Stored data entries:
.....

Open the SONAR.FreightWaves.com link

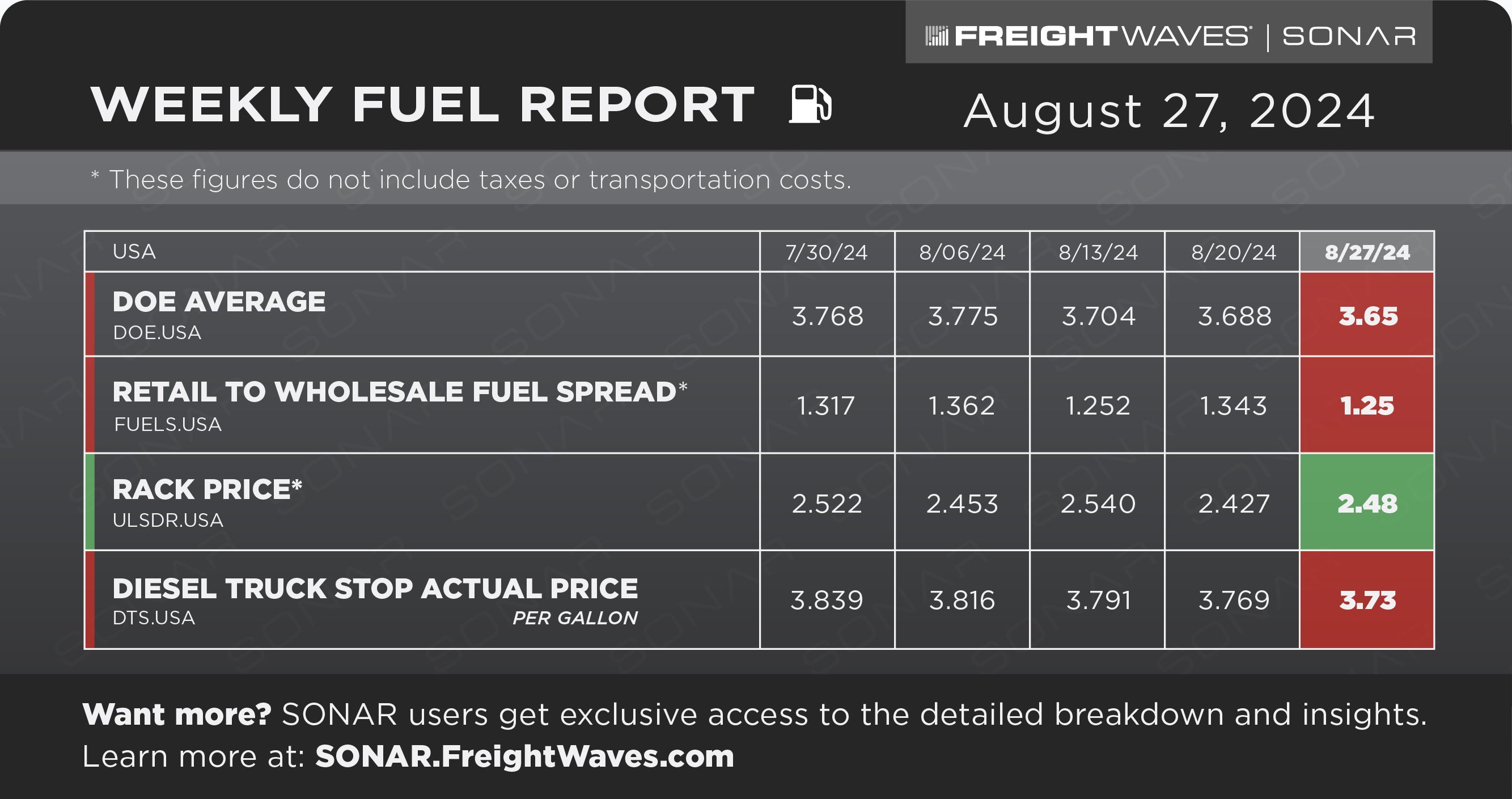point(525,756)
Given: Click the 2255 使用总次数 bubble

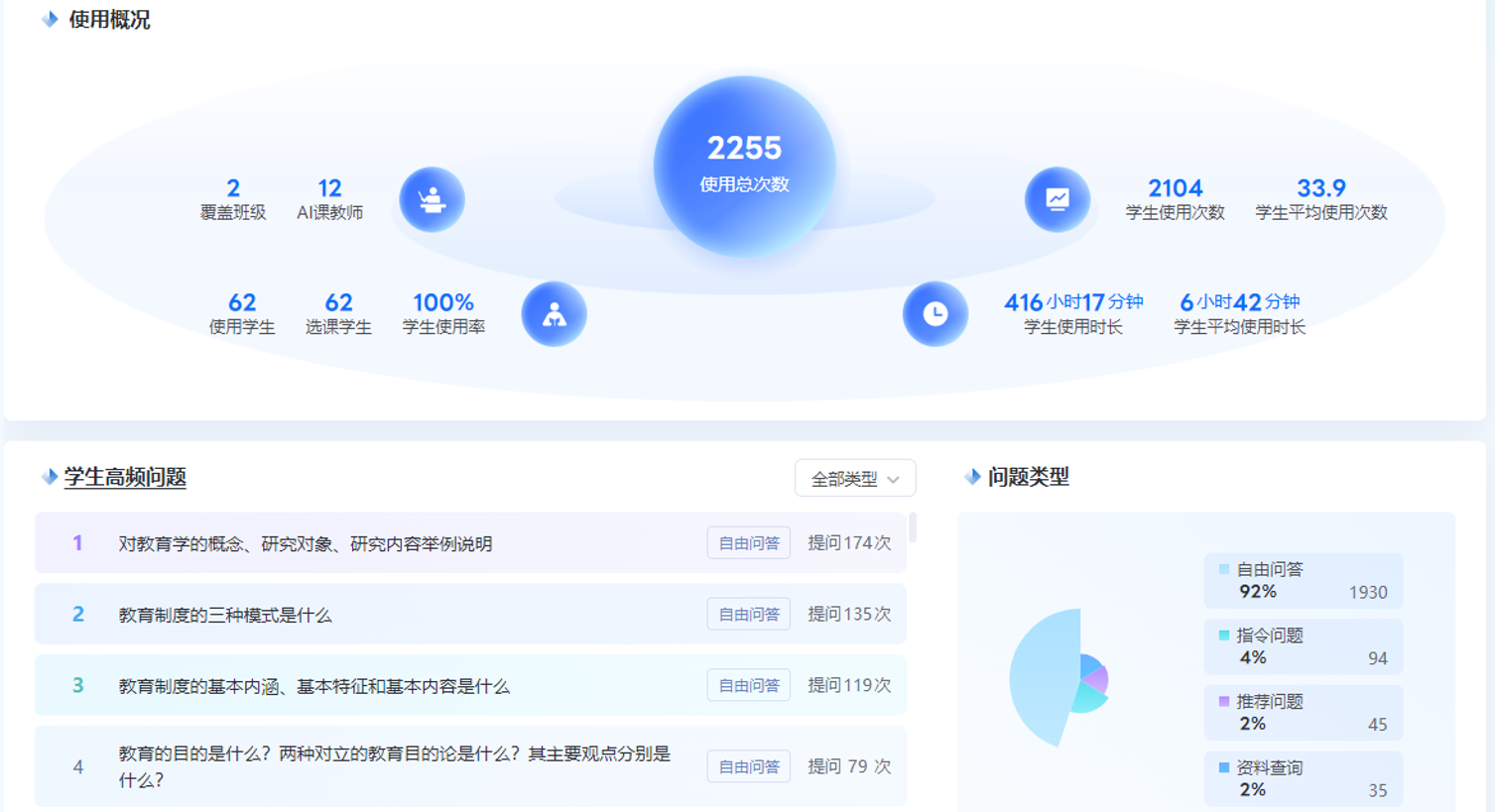Looking at the screenshot, I should point(745,162).
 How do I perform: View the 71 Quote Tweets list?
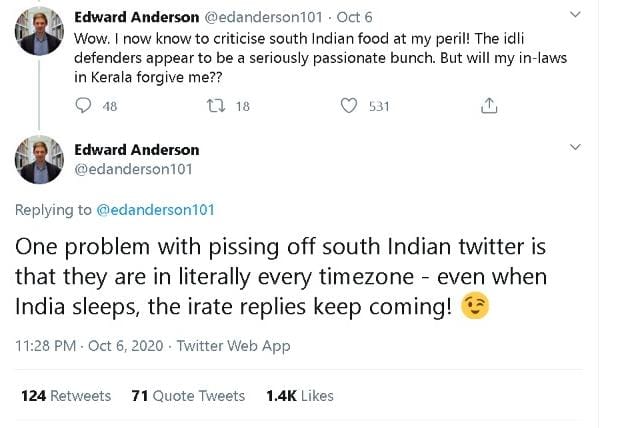(x=188, y=396)

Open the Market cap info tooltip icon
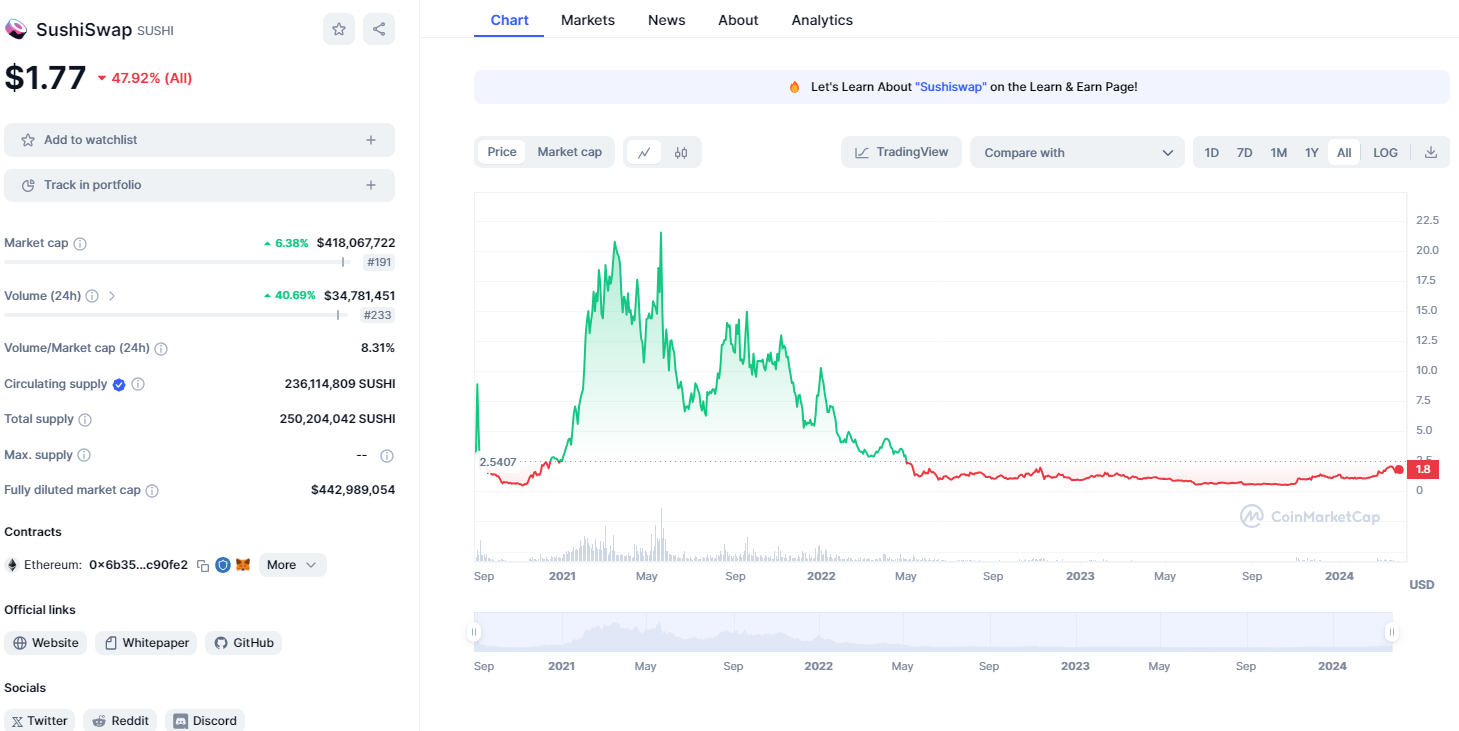pos(80,243)
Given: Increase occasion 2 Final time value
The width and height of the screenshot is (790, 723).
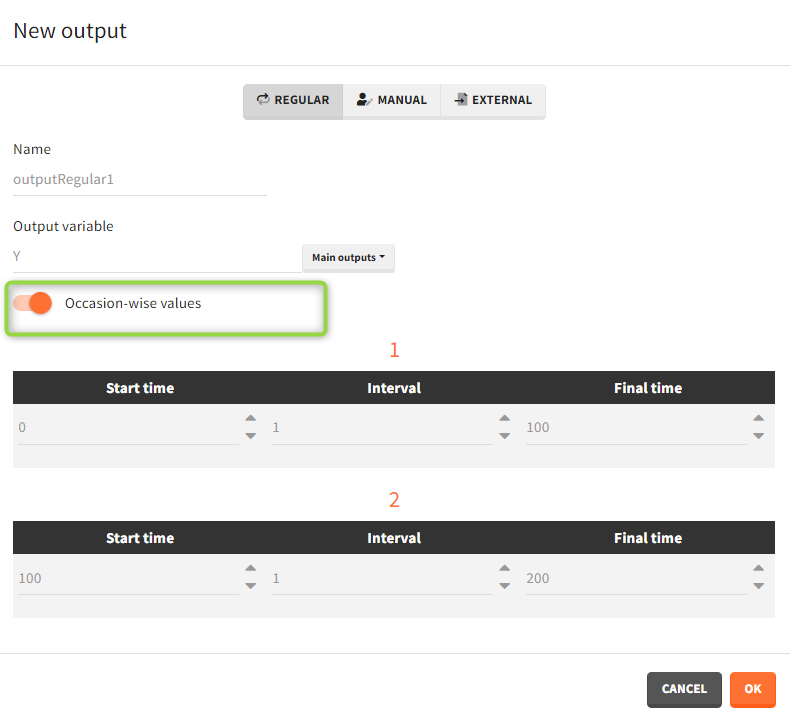Looking at the screenshot, I should point(759,570).
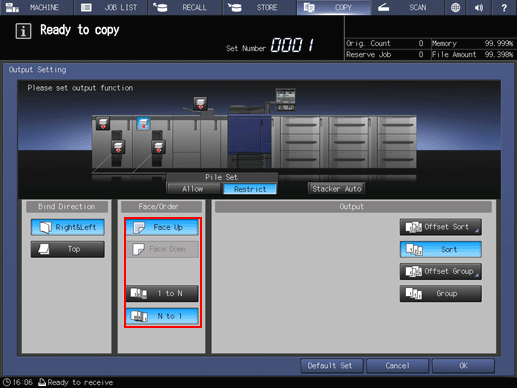This screenshot has width=517, height=388.
Task: Click the Default Set button
Action: point(332,366)
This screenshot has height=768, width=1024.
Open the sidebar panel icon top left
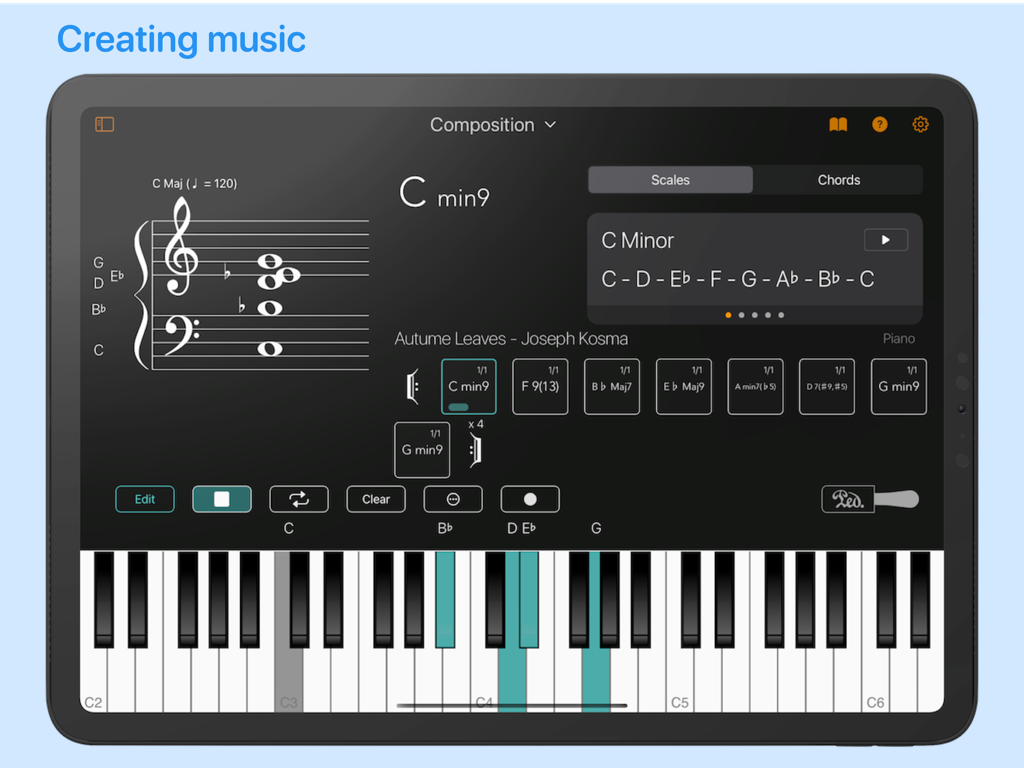tap(104, 124)
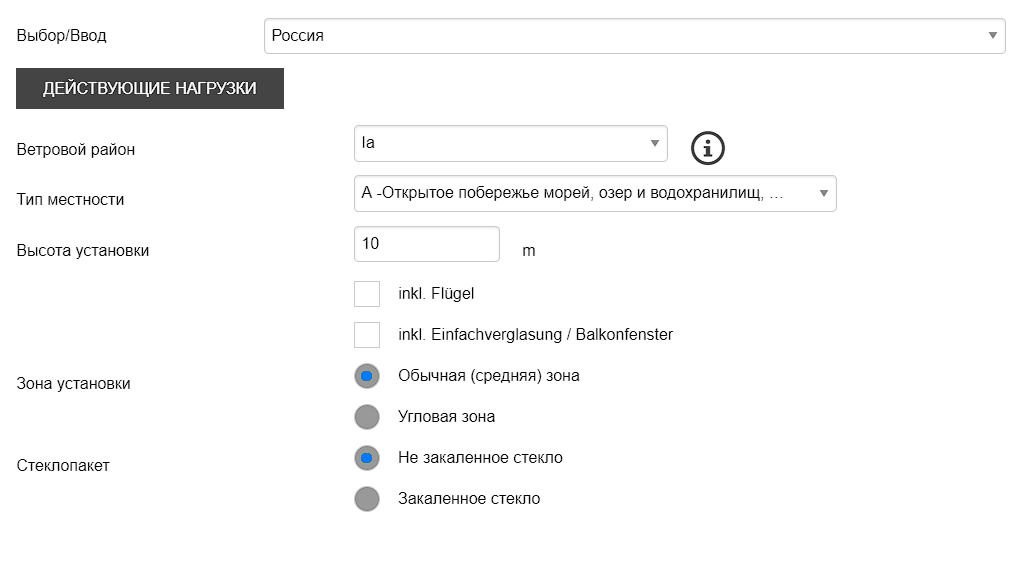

.....

▶ [What is required]: Leave the pictures out, and copy exactly each line from the one containing "How do I perform: View" through the final line of the data.

▶ [Written answer]:
 How do I perform: View the 71 Quote Tweets list?
(x=188, y=396)

Open the Market cap info tooltip icon
pos(80,243)
Given: Increase occasion 2 Final time value
The width and height of the screenshot is (790, 723).
Looking at the screenshot, I should point(759,570).
This screenshot has width=517, height=388.
Task: Click the Default Set button
Action: point(332,366)
This screenshot has height=768, width=1024.
Open the sidebar panel icon top left
tap(104, 124)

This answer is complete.